On the state level, Savoy is represented in the Massachusetts House of Representatives by the Second Berkshire district, represented by Paul Mark, which covers central Berkshire County, as well as portions of Hampshire and Franklin counties. In the Massachusetts Senate, the town is represented by the Berkshire, Hampshire and Franklin district, represented by Ben Downing, which includes all of Berkshire County and western Hampshire and Franklin counties. The town is patrolled by the Fourth (Cheshire) Station of Barracks "B" of the Massachusetts State Police.

On the national level, Savoy is represented in the United States House of Representatives as part of Massachusetts's 1st congressional district, and is represented by Richard Neal. Massachusetts is currently represented in the United States Senate by senior Senator Elizabeth Warren and junior senator Ed Markey.

Savoy presidential election results
| Year | Democratic | Republican | Third parties | Total Votes | Margin |
|---|---|---|---|---|---|
| 2024 | 48.74% 213 | 48.28% 211 | 2.97% 13 | 437 | 0.46% |
| 2020 | 56.64% 226 | 40.35% 161 | 3.01% 12 | 399 | 16.29% |
| 2016 | 47.92% 184 | 42.45% 163 | 9.64% 37 | 384 | 5.47% |
| 2012 | 67.70% 241 | 28.93% 103 | 3.37% 12 | 356 | 38.76% |
| 2008 | 68.16% 274 | 27.61% 111 | 4.23% 17 | 402 | 40.55% |
| 2004 | 65.98% 225 | 32.84% 112 | 1.17% 4 | 341 | 33.14% |
| 2000 | 48.79% 141 | 42.56% 123 | 8.65% 25 | 289 | 6.23% |
| 1996 | 51.13% 159 | 24.76% 77 | 24.12% 75 | 311 | 26.37% |
| 1992 | 34.16% 96 | 27.76% 78 | 38.08% 107 | 281 | 3.91% |
| 1988 | 41.91% 101 | 57.26% 138 | 0.83% 2 | 241 | 15.35% |
| 1984 | 33.94% 74 | 65.60% 143 | 0.46% 1 | 218 | 31.65% |
| 1980 | 36.73% 83 | 53.10% 120 | 10.18% 23 | 226 | 16.37% |
| 1976 | 54.90% 112 | 42.16% 86 | 2.94% 6 | 204 | 12.75% |
| 1972 | 48.37% 89 | 51.63% 95 | 0.00% 0 | 184 | 3.26% |
| 1968 | 47.20% 76 | 45.96% 74 | 6.83% 11 | 161 | 1.24% |
| 1964 | 65.03% 93 | 34.97% 50 | 0.00% 0 | 143 | 30.07% |
| 1960 | 36.54% 57 | 62.82% 98 | 0.64% 1 | 156 | 26.28% |
| 1956 | 26.17% 39 | 73.15% 109 | 0.67% 1 | 149 | 46.98% |
| 1952 | 29.73% 44 | 70.27% 104 | 0.00% 0 | 148 | 40.54% |
| 1948 | 43.38% 59 | 53.68% 73 | 2.94% 4 | 136 | 10.29% |
| 1944 | 48.12% 64 | 51.13% 68 | 0.75% 1 | 133 | 3.01% |
| 1940 | 40.29% 56 | 59.71% 83 | 0.00% 0 | 139 | 19.42% |

==Education==
Savoy operates its own elementary school, the Emma L. Miller Memorial Elementary School, which serves students from pre-kindergarten through sixth grade. Savoy is part of the Northern Berkshire School Union. Students then attend Hoosac Valley Regional Middle School, and Hoosac Valley High School. There are also private, parochial, charter and vocational schools located in nearby Adams and North Adams.

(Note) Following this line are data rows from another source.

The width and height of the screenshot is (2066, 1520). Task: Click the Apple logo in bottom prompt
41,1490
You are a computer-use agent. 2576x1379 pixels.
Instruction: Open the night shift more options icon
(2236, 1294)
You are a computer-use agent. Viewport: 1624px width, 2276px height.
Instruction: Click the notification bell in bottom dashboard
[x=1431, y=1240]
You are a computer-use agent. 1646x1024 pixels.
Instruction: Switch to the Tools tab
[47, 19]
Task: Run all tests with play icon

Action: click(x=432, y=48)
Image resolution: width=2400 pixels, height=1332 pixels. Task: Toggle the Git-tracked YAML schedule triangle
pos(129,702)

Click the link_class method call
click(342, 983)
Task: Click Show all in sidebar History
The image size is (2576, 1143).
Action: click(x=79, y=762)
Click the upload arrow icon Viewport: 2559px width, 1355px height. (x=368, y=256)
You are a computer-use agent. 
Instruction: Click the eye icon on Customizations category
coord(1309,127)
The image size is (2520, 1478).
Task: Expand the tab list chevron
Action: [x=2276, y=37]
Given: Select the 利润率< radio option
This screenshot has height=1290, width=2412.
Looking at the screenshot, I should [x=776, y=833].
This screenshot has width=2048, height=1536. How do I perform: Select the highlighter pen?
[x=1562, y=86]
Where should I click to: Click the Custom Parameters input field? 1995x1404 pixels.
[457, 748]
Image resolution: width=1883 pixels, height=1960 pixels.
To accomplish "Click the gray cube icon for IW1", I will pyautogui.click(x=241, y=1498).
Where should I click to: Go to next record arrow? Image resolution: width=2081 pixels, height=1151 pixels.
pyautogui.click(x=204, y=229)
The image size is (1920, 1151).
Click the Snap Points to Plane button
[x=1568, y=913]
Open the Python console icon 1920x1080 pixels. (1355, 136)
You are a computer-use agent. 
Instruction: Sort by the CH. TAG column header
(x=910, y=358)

The nearest community college is Berkshire Community College in Pittsfield. The nearest state college is Massachusetts College of Liberal Arts in North Adams, the nearest state university is the University of Massachusetts Amherst, and the nearest private college is Williams College in Williamstown.